Ivor the Engineer
Penultimate Amazing
- Joined
- Feb 18, 2006
- Messages
- 10,638
Why wasn't that said in the actual study?
The actual study:
Conclusions
This review presents a summary of the best available and most reliable evidence on the safety and efficacy of water fluoridation.
Given the level of interest surrounding the issue of public water fluoridation, it is surprising to find that little high quality research has been undertaken. As such, this review should provide both researchers and commissioners of research with an overview of the methodological limitations of previous research conducted in this area.

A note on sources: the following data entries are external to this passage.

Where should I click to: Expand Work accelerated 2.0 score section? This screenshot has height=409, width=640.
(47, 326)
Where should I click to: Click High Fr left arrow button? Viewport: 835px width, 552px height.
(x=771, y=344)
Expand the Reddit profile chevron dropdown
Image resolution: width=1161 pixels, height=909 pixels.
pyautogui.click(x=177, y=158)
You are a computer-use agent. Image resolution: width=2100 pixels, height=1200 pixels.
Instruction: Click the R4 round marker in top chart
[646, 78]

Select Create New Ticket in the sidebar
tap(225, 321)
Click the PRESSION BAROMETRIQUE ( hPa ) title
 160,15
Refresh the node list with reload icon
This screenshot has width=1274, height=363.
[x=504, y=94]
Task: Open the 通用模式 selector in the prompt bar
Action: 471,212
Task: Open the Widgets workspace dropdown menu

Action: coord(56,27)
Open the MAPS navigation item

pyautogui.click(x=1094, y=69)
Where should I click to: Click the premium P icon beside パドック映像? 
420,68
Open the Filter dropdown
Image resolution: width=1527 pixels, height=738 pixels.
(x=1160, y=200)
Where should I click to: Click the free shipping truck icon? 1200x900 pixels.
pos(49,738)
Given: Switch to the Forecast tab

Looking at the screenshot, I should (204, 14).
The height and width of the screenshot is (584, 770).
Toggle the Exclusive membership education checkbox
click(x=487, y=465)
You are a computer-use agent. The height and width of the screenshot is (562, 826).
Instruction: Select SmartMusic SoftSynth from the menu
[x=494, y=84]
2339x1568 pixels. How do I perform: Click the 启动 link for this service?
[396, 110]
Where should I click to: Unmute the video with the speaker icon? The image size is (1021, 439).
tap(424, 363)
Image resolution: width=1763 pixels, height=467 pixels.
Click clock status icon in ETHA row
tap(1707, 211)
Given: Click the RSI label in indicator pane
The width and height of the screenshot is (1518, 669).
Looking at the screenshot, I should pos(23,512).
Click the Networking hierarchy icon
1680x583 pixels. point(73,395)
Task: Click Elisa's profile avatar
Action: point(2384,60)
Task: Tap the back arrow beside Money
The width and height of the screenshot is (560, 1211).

The evidence of a benefit of a reduction in caries should be considered together with the increased prevalence of dental fluorosis. The research evidence is of insufficient quality to allow confident statements about other potential harms or whether there is an impact on social inequalities. This evidence on benefits and harms needs to be considered along with the ethical, environmental, ecological, costs and legal issues that surround any decisions about water fluoridation. All of these issues fell outside the scope of this review.
Any future research into the safety and efficacy of water fluoridation should be carried out with appropriate methodology to improve the quality of the existing evidence base.
Also, what makes this almost decade old study so authoritative in your eyes?
It was a review of studies performed world-wide. I admit I'm going out on a limb believing that the authors were not idiots. Perhaps one day I'll organise my own DBPCT.